Lydia went to a state secondary school, Aylestone High School which had a “Music Plus” programme. This meant she took GCSE music in Year 9 and AS Level in Year 11, with extra music lessons three mornings a week. In addition to oboe, Lydia did piano to grade 8 whilst at school and continued this as a second study instrument at music college. She now teaches piano as well.
When it came to choices at sixth form, one of the A Levels Lydia wanted to do alongside music was German. This made her look outside her local area as the local sixth form college didn’t offer that subject at the time. She knew about Wells Cathedral School because of Pete Harrison and Simon d’Souza, both teachers at Wells and tutors on the National Youth Wind Orchestra’s Focus course which Lydia attended, so she applied there. Lydia loved boarding at Wells where she was a Specialist Musician. Liz Fyfe was her oboe teacher and during her time there she realised how important music was to her.
After that Lydia studied at the Guildhall School of Music and Drama, where she was taught by Helena Gaunt, Gordon Hunt, Richard Simspon, Alison Teale, Joe Sanders and Jane Marshall. She then attended the Royal College of Music where she was taught by Chris Cowie, Gareth Hulse, Fabien Thouand and Christine Pendrill. She now has a varied playing career – from orchestras to West End shows to recording for heavy metal bands!
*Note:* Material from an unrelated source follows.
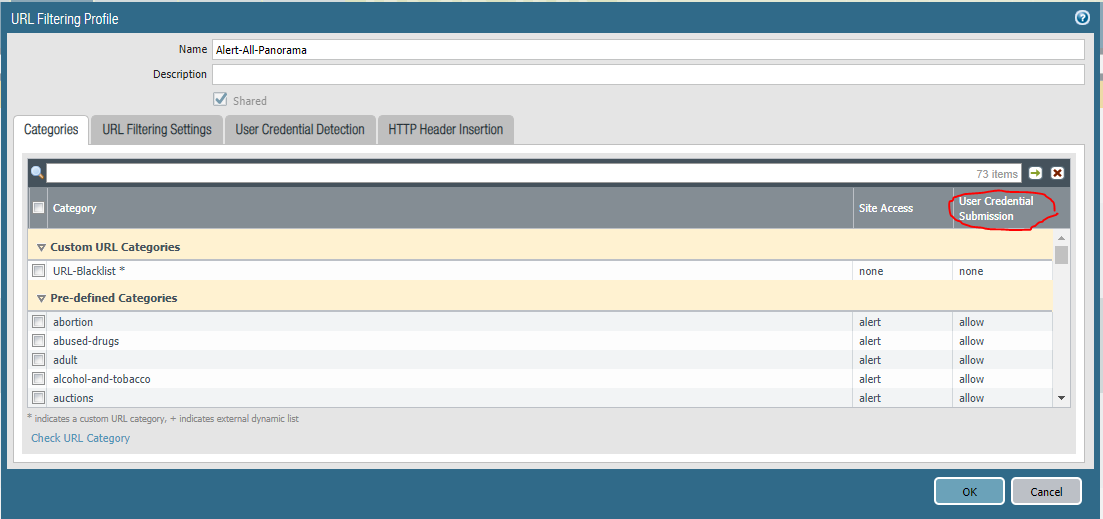The height and width of the screenshot is (519, 1103).
Task: Toggle the select-all checkbox in header
Action: tap(39, 208)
Who is Lydia’s inspiration? Well, all the people she performs with. Being a freelance musician gives her the opportunity to be inspired by different people all the time. It could be the person she’s sitting next to in the orchestra, or the soloist out the front. It could be a singer on stage or the conductor of the ensemble.
Lydia now lives in King’s Sutton near Banbury with her partner (a clarinettist) and their tortoiseshell cat. It is a perfect base to enable them both to teach locally and travel further afield to perform.
She regularly plays oboe and cor anglais with orchestras such as the London Philharmonic Orchestra, Royal Philharmonic Orchestra, and Welsh National Opera. She has also performed with the Royal Scottish National Orchestra, Scottish Opera, City of Birmingham Symphony Orchestra, BBC Philharmonic Orchestra, and the BBC Concert Orchestra. She is a dep player for Wicked in the West End.
As a soloist, Lydia was a prize-winner at the Barbirolli International Oboe Competition in 2014, and in 2009 she won the Chandos Symphony Orchestra’s Young Musician Competition, leading to a performance of the Strauss Oboe Concerto with the orchestra. A few years ago, she performed Marcello’s Oboe Concerto at St-Martin-in-the-Fields. She has also performed the Vaughan Williams and Mozart oboe concertos with various orchestras.